Geheime Feld Polizei


Une traction avant[1] noire roule à peine, à ras du trottoir, et s'arrête ayant un peu dépassé le café. J'aperçois tout juste sa malle arrière, à travers la vitre, et aussitôt après, de l'autre côté, le capot de la voiture qui la suit et qui s'arrête. Elles encadrent la devanture. Bruits de portières. Les Chleuhs. De grands diables ouvrent brutalement la porte du café, s'engouffrent. Manteaux de cuir verdâtre, ceintures serrées, pointant pistolets, mitraillettes. L'air méchants, ils aboient, chiens enroués: "Police allemande!" On s'en serait douté.

Pas grand monde dans le café, trois, quatre clients, le patron, la patronne.
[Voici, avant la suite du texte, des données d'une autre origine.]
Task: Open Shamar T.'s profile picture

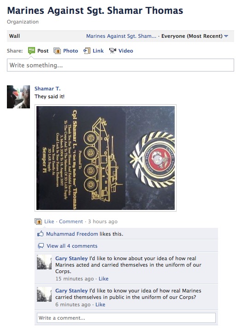Action: point(18,96)
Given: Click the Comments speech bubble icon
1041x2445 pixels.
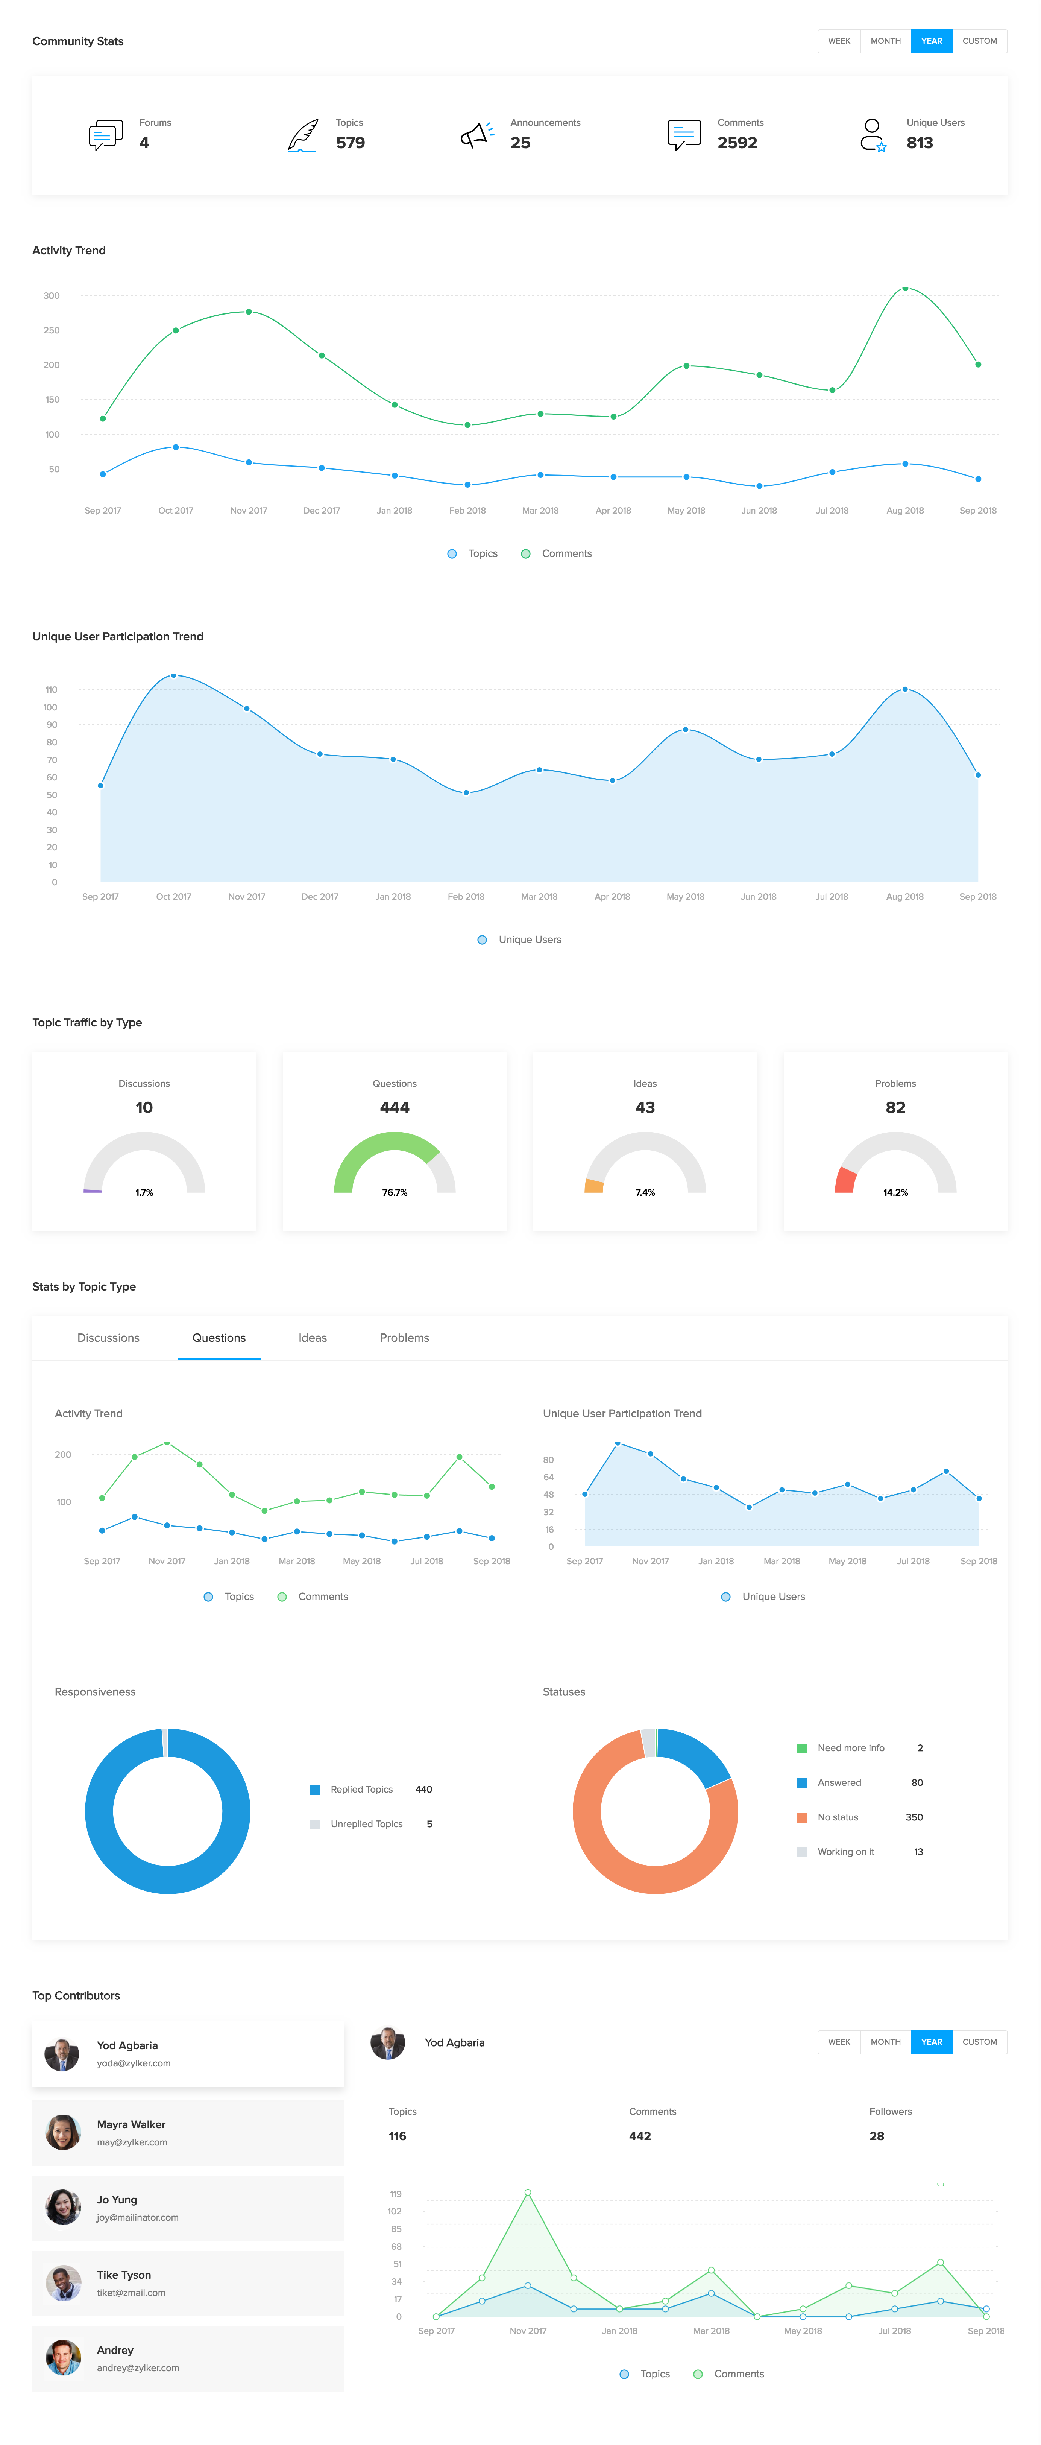Looking at the screenshot, I should pyautogui.click(x=683, y=135).
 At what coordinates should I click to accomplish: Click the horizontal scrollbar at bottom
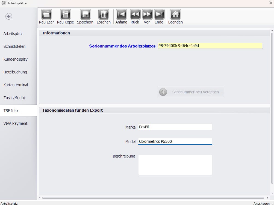pyautogui.click(x=153, y=198)
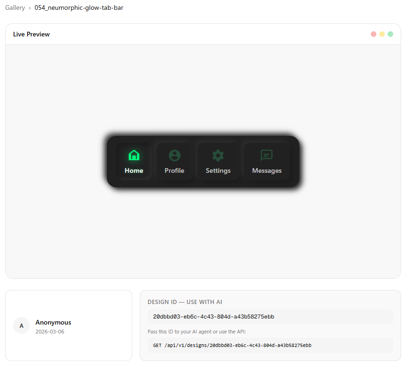This screenshot has height=375, width=410.
Task: Select the design ID text field
Action: coord(270,317)
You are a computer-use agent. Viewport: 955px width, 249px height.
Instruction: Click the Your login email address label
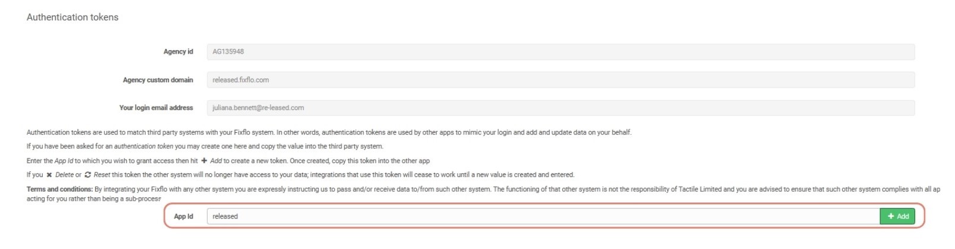[156, 108]
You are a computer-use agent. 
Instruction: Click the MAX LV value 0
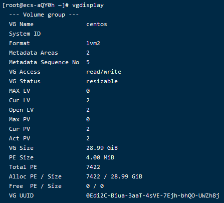point(88,91)
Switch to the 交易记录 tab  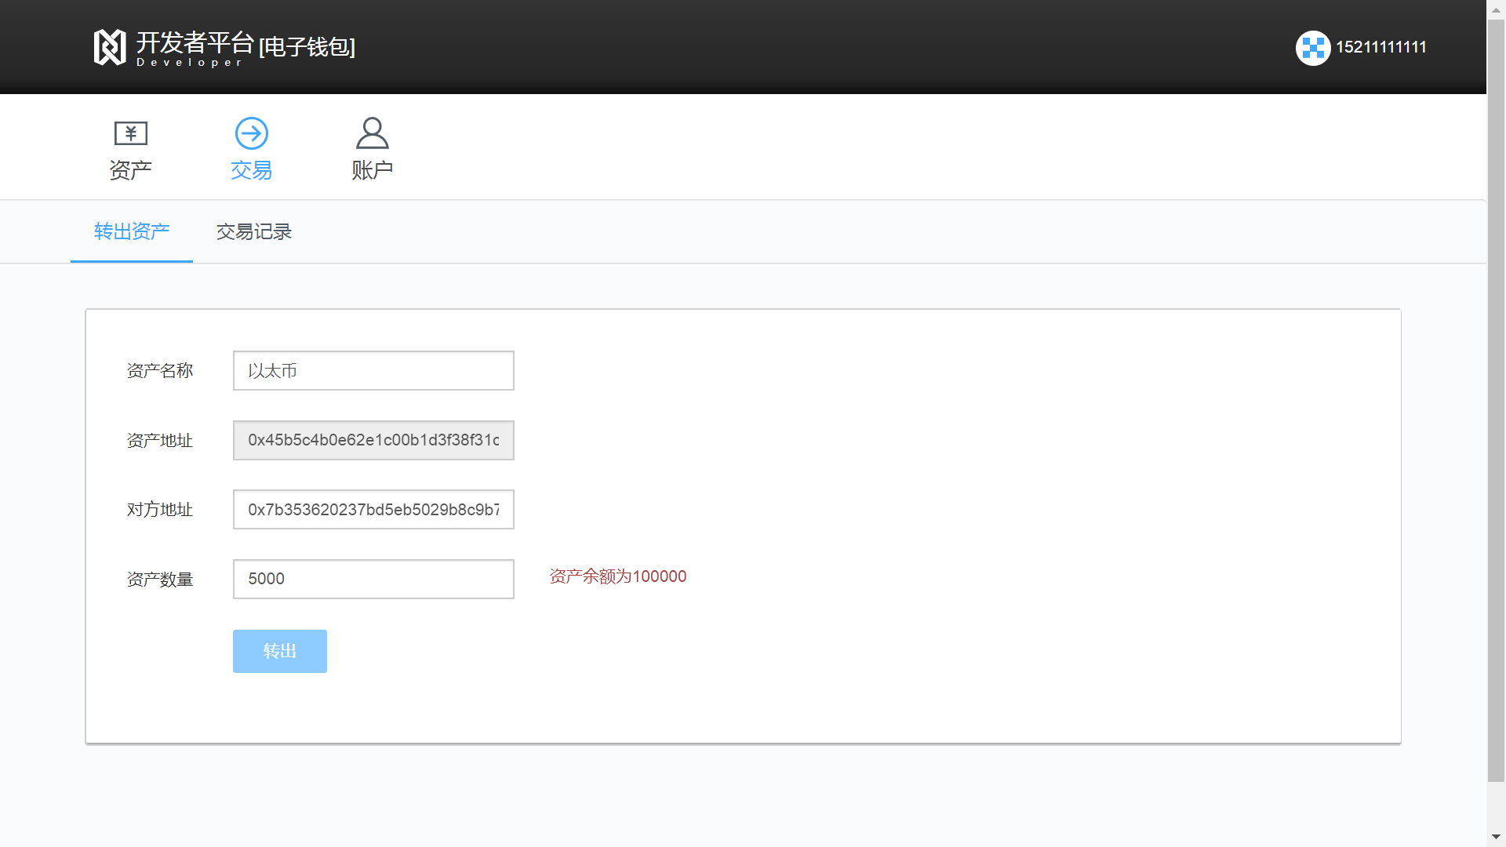tap(254, 231)
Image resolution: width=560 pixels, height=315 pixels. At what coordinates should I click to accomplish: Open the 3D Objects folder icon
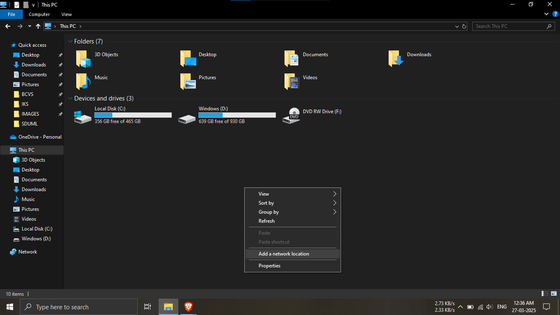(83, 59)
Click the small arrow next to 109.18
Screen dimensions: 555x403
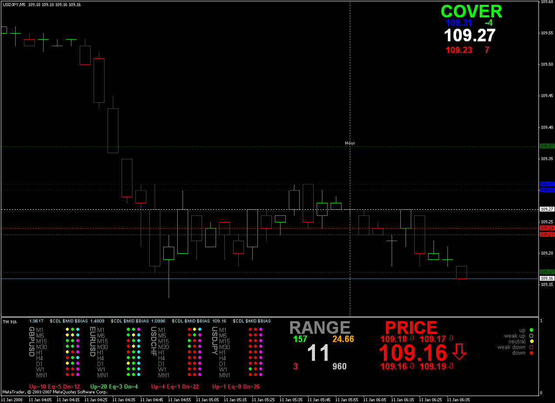click(412, 339)
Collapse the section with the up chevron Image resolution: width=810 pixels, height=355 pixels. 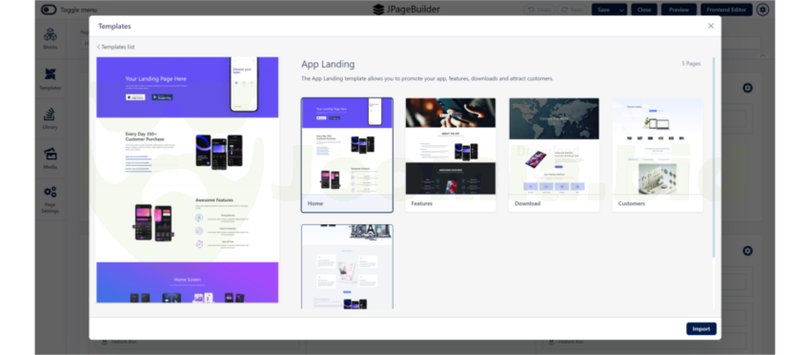pos(762,55)
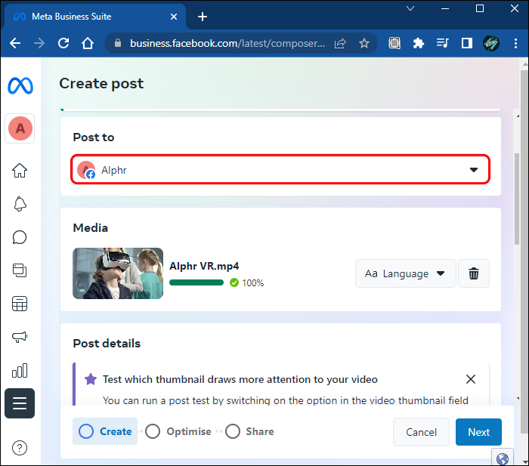Open Insights bar chart icon

tap(20, 370)
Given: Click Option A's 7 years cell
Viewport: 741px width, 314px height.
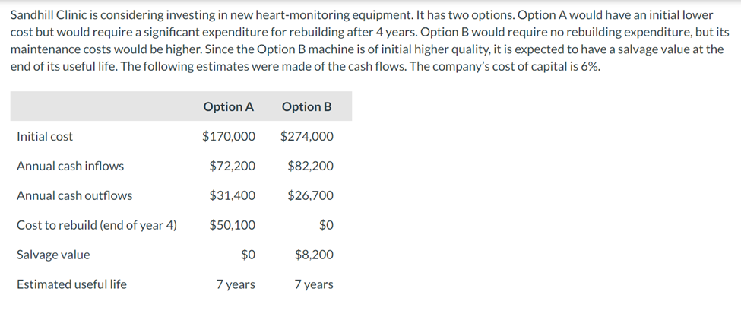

Ils fouillent tout le monde. Sur moi ils trouvent les télés codés. "Ach! Terroriste, Monsieur! Gross filou!" Mes poignets tordus dans le dos sont pris par des menottes. Une demi-douzaine de baffes en pleine poire.

La fouille du café continue: il semble qu'il leur manque quelque chose. Sans doute n'étaient-ils pas venus pour moi? Ma présence dans ce café était due au hasard, ou presque. J'y venais rarement, seulement s'il me fallait attendre un train.

Ils me jettent hors du café, m'enfournent sans ménagement dans une des tractions. Traversée de Lille. Passants indifférents. L'épée de Damoclès vient de me tomber sur la gueule et je contemple le désastre.

Dans le café, j'ai eu quelques secondes entre ma perception de l'arrivée des voitures et l'entrée des Allemands. Je n'ai pas réagi. Peut-être y avait-il moyen de s'échapper par l'arrière du café ou par les étages, là où il y avait les chambres de l'hôtel? Je suis resté planté là comme un sac de pommes de terre...

Où donc sont passés ces réflexes qui, jusqu'ici, m'avaient tiré d'affaire? Fatigue, découragement, lassitude après vingt mois de clandestinité? Le sentiment que la chose était devenue inévitable, que ça ne valait plus la peine de lutter?

La voiture s'arrête. On m'entraîne à l'intérieur d'un grand hall. Une chaise au centre d'un mur. On me plante dessus. Ça fait jeu de massacre. Il ne manque qu'un bateleur: Approchez! Approchez! Cinq boules pour deux francs!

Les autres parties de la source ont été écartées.